Vedere quello che... non c'è Cultura
Un volto stregonesco apparve nella penombra della Chiesa di Santa Sofia. Due fiori con petali neri al posto degli occhi, uno più grande dell’altro, naso obliquo cadente verso le labbra socchiuse in un ghigno.
Anni Novanta, tre Specialisti di Restauro da me chiamati da Firenze analizzavano con sofisticati dispositivi l’affresco longobardo nell’abside sinistra. Prendevano appunti, impossibile distrarli, fino a quando uno di loro richiamò la mia attenzione sul suo taccuino. Aveva tradotto in un volto umano un dettaglio decorativo della scena di Zaccaria che ammutolito tenta di dire al popolo che la moglie Elisabetta, anziana e sterile, gli darà un figlio, Giovanni Battista (nell’immagine). Mentre cercavo nel dipinto quello strano viso, il restauratore sorridendo mi disse in fiorentino: “Attento ettù lo vedi, aggramicciato nel manto di Zaharia”. Per riuscire a vederlo dovetti però dimenticare che conoscevo quel manto centimetro per centimetro!
Da allora cerco nei dipinti quello che… non c’è, come il volto che s’intravede nelle tracce di affreschi medievali del Chiostro di Santa Sofia,sconosciuti e in via di dissolvimento per assenza di manutenzione.
Salvador Dalì definì “facoltà paranoica creativa” la tendenza a scorgere figure umane e animali sui muri, nelle nuvole, tra gli scogli inondati dalla spuma del mare, sui tronchi d’albero, dovunque. Dovremmo sempre andare a caccia di quello che… non c’è, diceva l’artista catalano,stimola l’immaginazione, dona il piacere di sovvertire la realtà. Il restauratore che a Benevento interpretò come un volto umano un motivo decorativo del mantello di Zaccaria si era lasciato inconsapevolmente coinvolgere nelle volute ambiguità con cui Longobardi e Bizantini accostavano motivi astratti e colori contrastanti nei dipinti, nelle miniature, nei pavimenti di marmo.

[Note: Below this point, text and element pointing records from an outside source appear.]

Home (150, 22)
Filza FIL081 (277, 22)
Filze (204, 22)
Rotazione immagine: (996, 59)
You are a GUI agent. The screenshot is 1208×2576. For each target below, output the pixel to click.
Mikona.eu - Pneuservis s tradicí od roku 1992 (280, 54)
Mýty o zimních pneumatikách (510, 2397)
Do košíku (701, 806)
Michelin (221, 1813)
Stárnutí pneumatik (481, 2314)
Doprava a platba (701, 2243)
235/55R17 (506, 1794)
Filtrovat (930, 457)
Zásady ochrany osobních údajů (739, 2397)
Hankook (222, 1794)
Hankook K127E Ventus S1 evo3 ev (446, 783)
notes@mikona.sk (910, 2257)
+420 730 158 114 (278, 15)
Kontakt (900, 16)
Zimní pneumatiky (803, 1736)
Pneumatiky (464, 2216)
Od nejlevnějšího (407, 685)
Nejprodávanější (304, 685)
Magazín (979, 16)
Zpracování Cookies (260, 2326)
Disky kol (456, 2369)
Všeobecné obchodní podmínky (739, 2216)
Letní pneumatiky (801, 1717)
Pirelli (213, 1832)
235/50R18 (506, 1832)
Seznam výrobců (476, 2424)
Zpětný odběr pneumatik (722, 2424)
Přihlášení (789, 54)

Fu un preominide, un australopiteco, il primo a percepire quello che… non c’è, circa tre milioni di anni fa. Nella Valle di Makapan lungo il fiume Limpopo in Sudafrica fu attratto da una pietruzza di diaspro rossiccio di circa 260 grammi, che presentava buchi e segni casuali che gli sembrarono un volto. Il preominide capì che su una pietra, su una qualunque superficie, si possono disegnare forme reali o addirittura inventate. Raccolse quella pietra e se la portò a quattro chilometri di distanza nella sua grotta, dove è stata trovata nel 1925. Oggi è custodita nel Natural History Museum di Londra: esposta senza grande evidenza richiama l’attenzione solo dei pochi che sanno che da allora tutto è cambiato per sempre, perché era nata una realtà che non esiste in natura, quella che l’uomo crea con l’immaginazione, l’arte!
“Non ti sia grave fermare lo sguardo nelle macchie de’ muri, o nella cenere del foco, o altri simili lochi o nuvoli o fanghi… - scrisse Leonardo da Vinci nel Libro della Pittura - Tu vi troverai invenzioni mirabilissime, che destano lo ingegno del pittore a nuove invenzioni, sia di battaglie, d’animali e d’omini, sia di paesi e di cose mostruose. Nelle cose confuse l’ingegno trova nuove invenzioni”. Teorizzava così l’importanza dell’informe, e c’era intanto chi lo sperimentava fino al limite della decenza:il pittore fiorentino Piero di Cosimo andava negli ospedali a cercare scene di battaglie negli sputi dei malati sui muri (Giorgio Vasari, Vite de’ più eccellenti pittori, scultori e architettori, Bologna 1550).
Sconsigliati sputi e ospedali oggi in tempo di pandemia, il lettore dotato della “facoltà paranoica creativa”indicata da Salvador Dalì troverà altrove quello che… non c’è. Per esempio un profilo bonario sull’intonaco di una parete, uno sguardo che arriva da un mobile di casa, un volto agghiacciante sul tronco di un albero sfiorato dalla luce.